2008-09-28 10:19:33 | 5年 国語

平野先生が、先日の話し合いを受けて指導案を書き直して見せてくださいました。

前回は「大工さんは、なぜわらぐつを買ったのだろう」という問題を「ふうん。よし、もらっとこう。いくらだね。」から解いていく指導案でした。

子ども達から出る答えの予想としては
①おみつさんと仲良くなりたいから
②わらぐつが気に入ったから
と考えていました。

指導案を見ると、平野先生の解釈は「②わらぐつが気に入ったから」で通されていました。

私はそれに対して、この文から考えると確かにそうなると思う。よい話し合いになるけれど、どうも子供の考えが深まらないと思う。もう一つ前の部分で「大工さんはなぜむしろの前に立ったのか」を話し合うと、
①おみつさんが気になったから
②わらぐつが気になったたから
と2つの対立が出て、意見が拮抗してどの子も本気にならざるを得ないと思う。だからもう少し考えた方がよいと伝えました。


だって、おみつさんの開いているお店は、わらぐつのお店ではなく野菜やさんです。野菜を買ってくれた人が「あると」(条件)、「どうですね。」とすすめて「みる」(試み)のです。なのに、野菜を買ったという条件がないし、勧めたという試みもないのに、自分の方から足を止めたのです。これはおかしな事です。

二人で話し合った結果
「ふうん。よし、もらっとこう。いくらだね。」を話し合うと、「心を込めて作った者には神様がいる」というもう少し後の場面に子ども達の目がいくことが分かりました。逆に「大工さんはなぜむしろの前に立ったのか」を話し合うと、その前の部分でのおみつさんが徐々に自信や希望を失っていく部分を扱う話し合いになることが分かりました。

平野先生には、どちらの話し合いも大事だけど、まず私たちがこれしかないと決めつけないようにしよう。固定された考えを持つと、私たちも縛られて大事な言葉を素通りしてしまう。だからもう少し考えを固定せず、わざと反対の解釈から読んでみるなどして、見えないところを見つけていこうと話し、話し合いを終わりました。

その前回の話し合いの後、私は、大工さんとおみつさんの会話のちぐはぐな部分は無いだろうかとずっと考えていました。「あねちゃ、見せてくんない。」という言葉に対して、お店を出しているおみつさんの「あんまり、みっともよくねえ...。」は答えになっていないし、売る側の人間としておかしな言葉だと感じていました。
また「うまくできねかったけど...。」というおみつさんの言葉に対して「ふうん。よし、もらっておこう。」という大工さんの言葉もかみ合っていません。「うまくできていない」に対して「ふうん。」は分かります。でも、「ふうん。じゃあやめよう。」となるのが普通だと思ったのです。

**問題:**
抜粋で①②の番号を付けて挙げられている子どもの答えの予想を、出てくる順にすべて書き出せ。 次の記録は、この抜粋とは関係がない。

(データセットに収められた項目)
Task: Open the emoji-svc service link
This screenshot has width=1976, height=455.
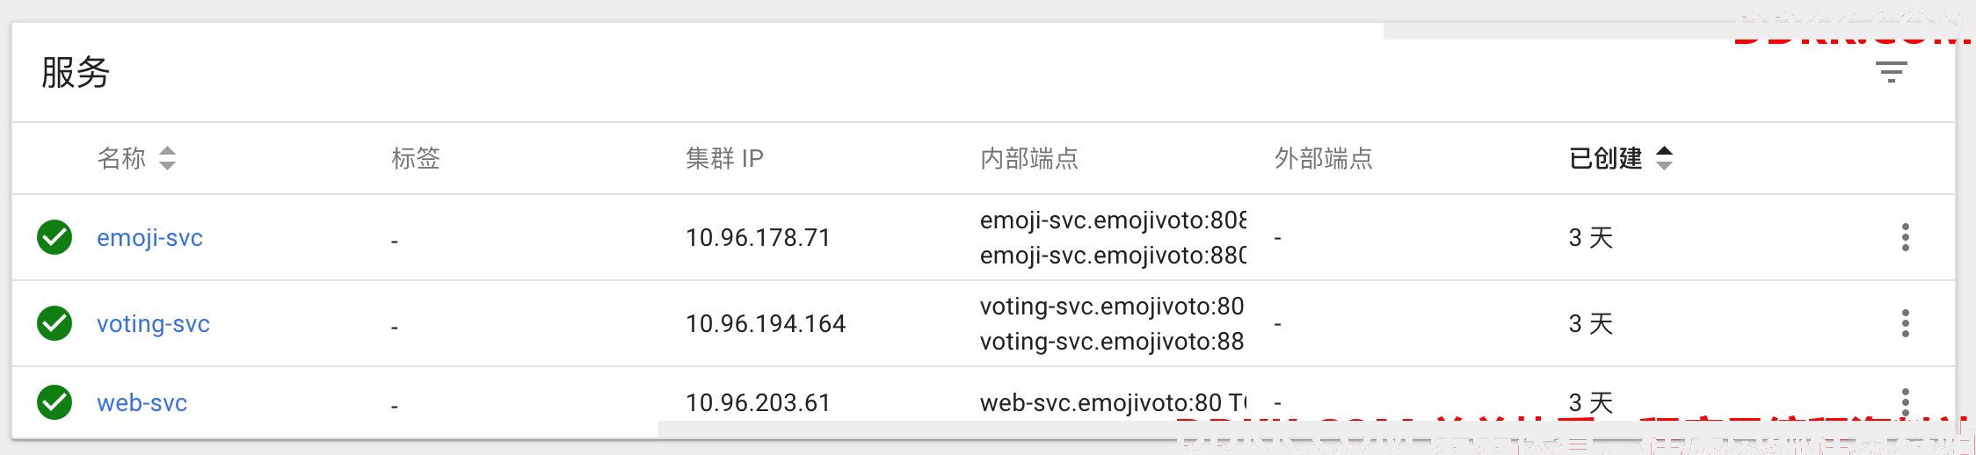Action: [149, 238]
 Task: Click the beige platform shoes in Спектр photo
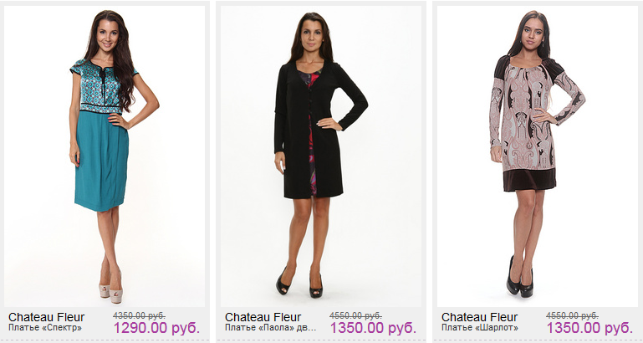point(110,290)
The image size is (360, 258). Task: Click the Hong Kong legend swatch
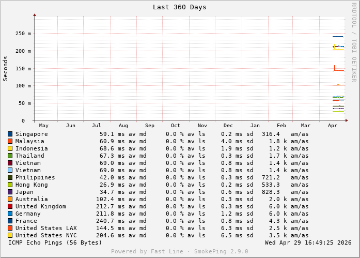point(10,185)
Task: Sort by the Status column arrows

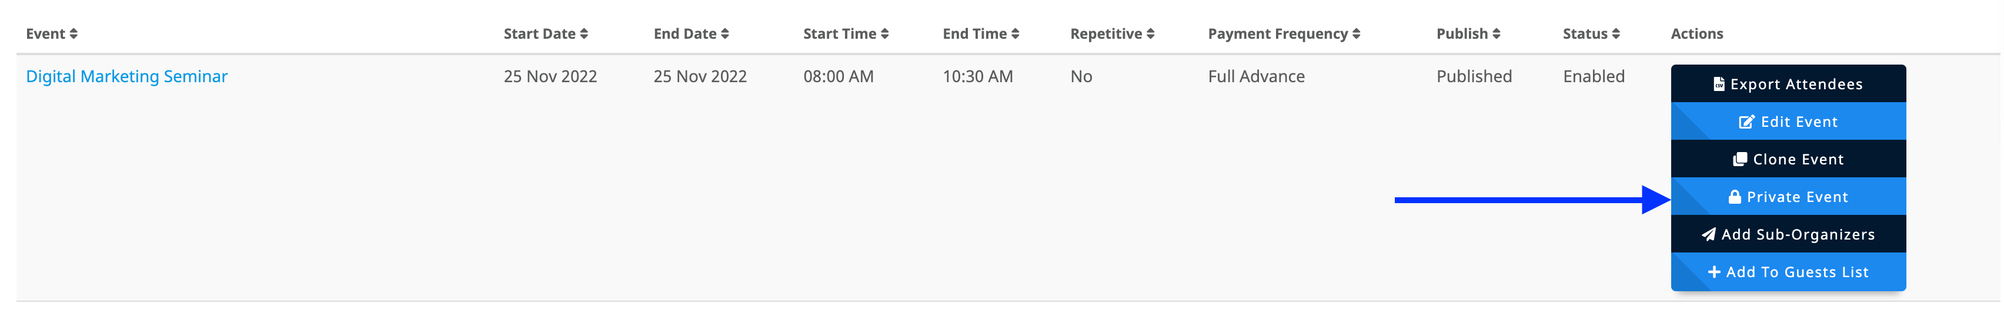Action: pyautogui.click(x=1616, y=34)
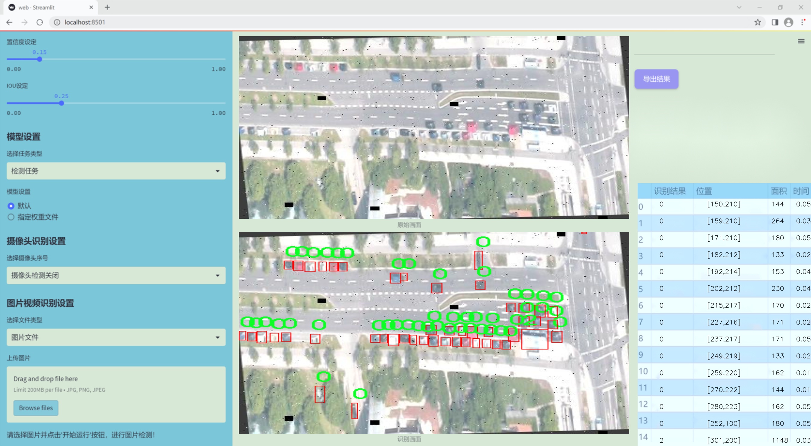Reload the page with refresh icon
The width and height of the screenshot is (811, 446).
pos(40,22)
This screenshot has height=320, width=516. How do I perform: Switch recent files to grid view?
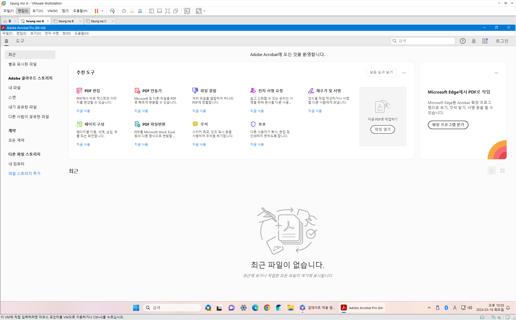[x=503, y=171]
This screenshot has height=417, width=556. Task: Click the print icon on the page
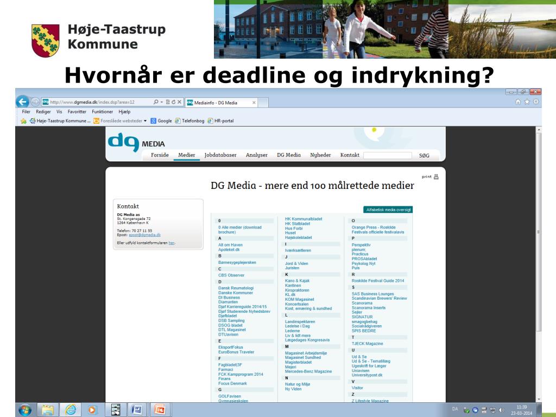pyautogui.click(x=436, y=176)
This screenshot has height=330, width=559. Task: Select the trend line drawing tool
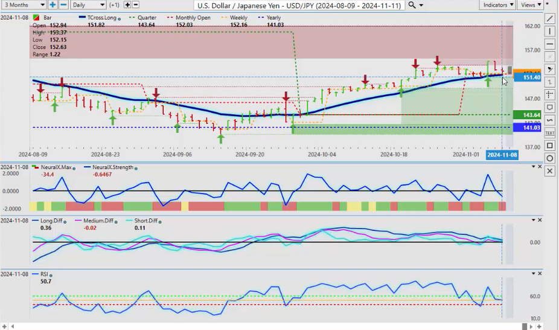[550, 19]
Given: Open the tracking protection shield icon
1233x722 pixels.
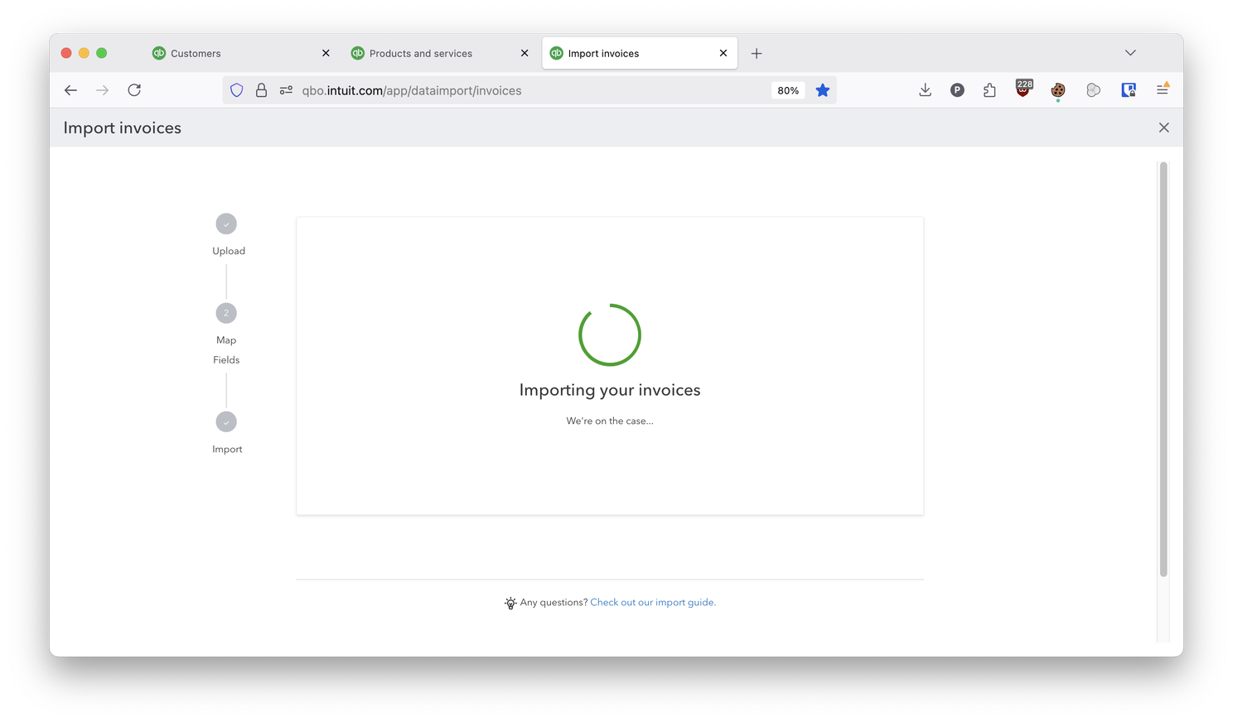Looking at the screenshot, I should (x=237, y=90).
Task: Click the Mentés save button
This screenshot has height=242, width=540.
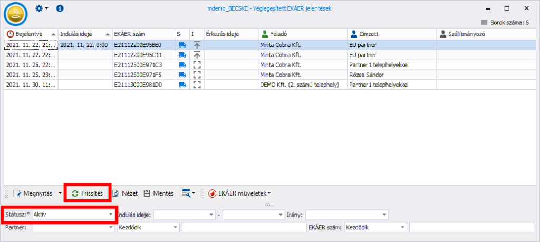Action: 158,193
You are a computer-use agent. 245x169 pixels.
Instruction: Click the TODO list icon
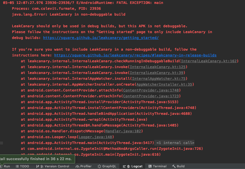point(17,166)
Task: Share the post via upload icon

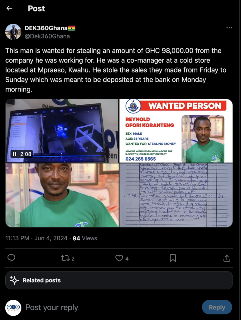Action: coord(227,258)
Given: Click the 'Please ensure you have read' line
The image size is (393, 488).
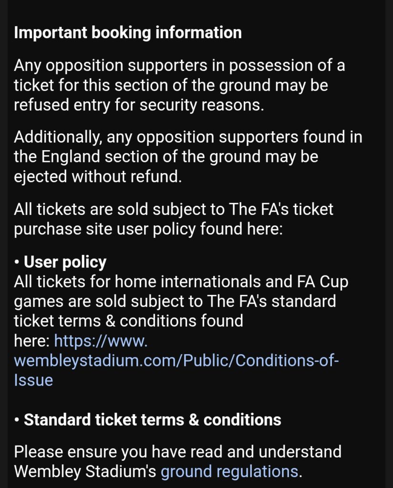Looking at the screenshot, I should (x=177, y=451).
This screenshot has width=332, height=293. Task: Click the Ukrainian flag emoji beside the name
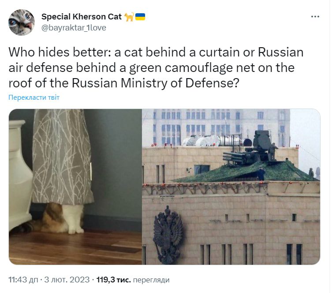tap(140, 17)

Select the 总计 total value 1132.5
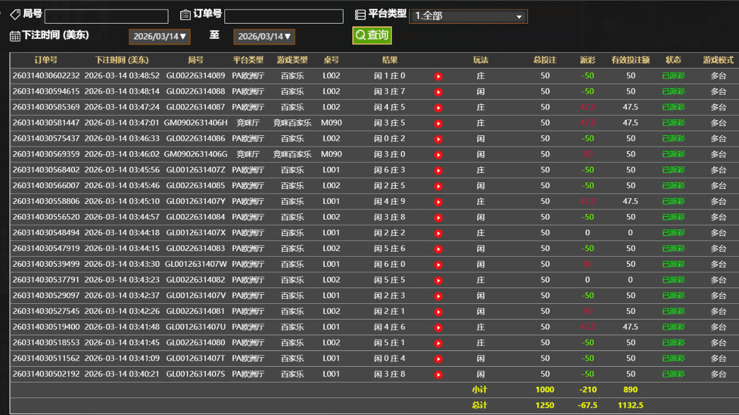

**解答:**
①おみつさんと仲良くなりたいから
②わらぐつが気に入ったから
①おみつさんが気になったから
②わらぐつが気になったたから